##### Source information

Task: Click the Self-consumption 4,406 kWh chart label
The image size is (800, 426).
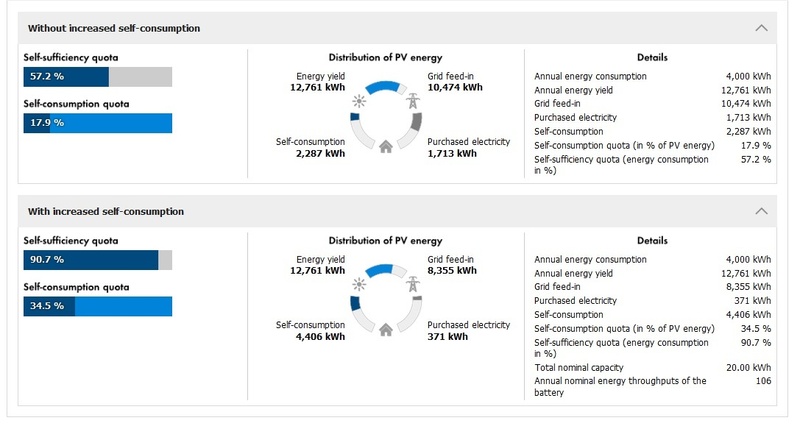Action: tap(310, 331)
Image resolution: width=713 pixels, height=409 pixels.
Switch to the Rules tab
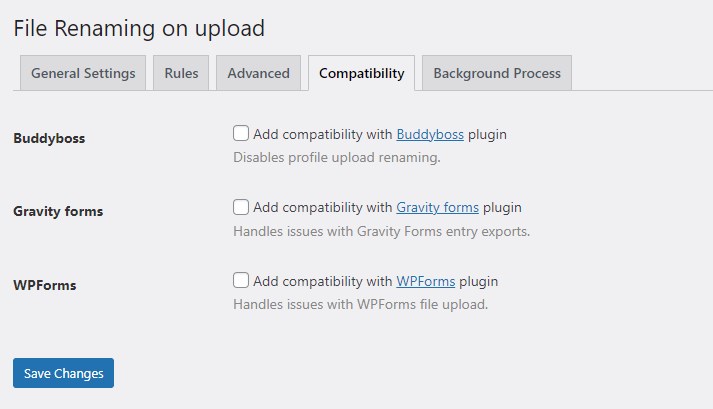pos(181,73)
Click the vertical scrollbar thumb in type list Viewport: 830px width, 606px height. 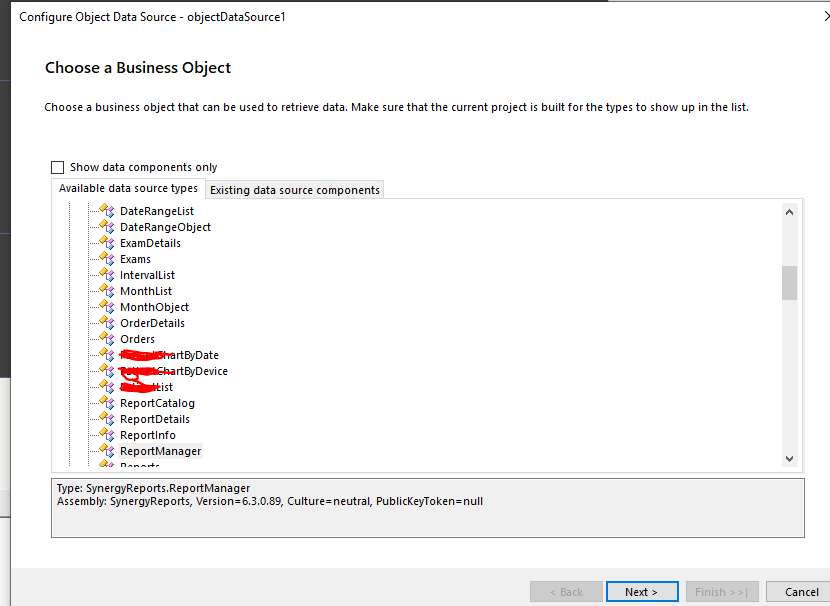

##########

The response must consist of the entries above exactly as they stand, minus any pictures.

# Output
Task: Click the Self-consumption 4,406 kWh chart label
The image size is (800, 426).
Action: tap(310, 331)
Image resolution: width=713 pixels, height=409 pixels.
Switch to the Rules tab
pos(181,73)
Click the vertical scrollbar thumb in type list Viewport: 830px width, 606px height. 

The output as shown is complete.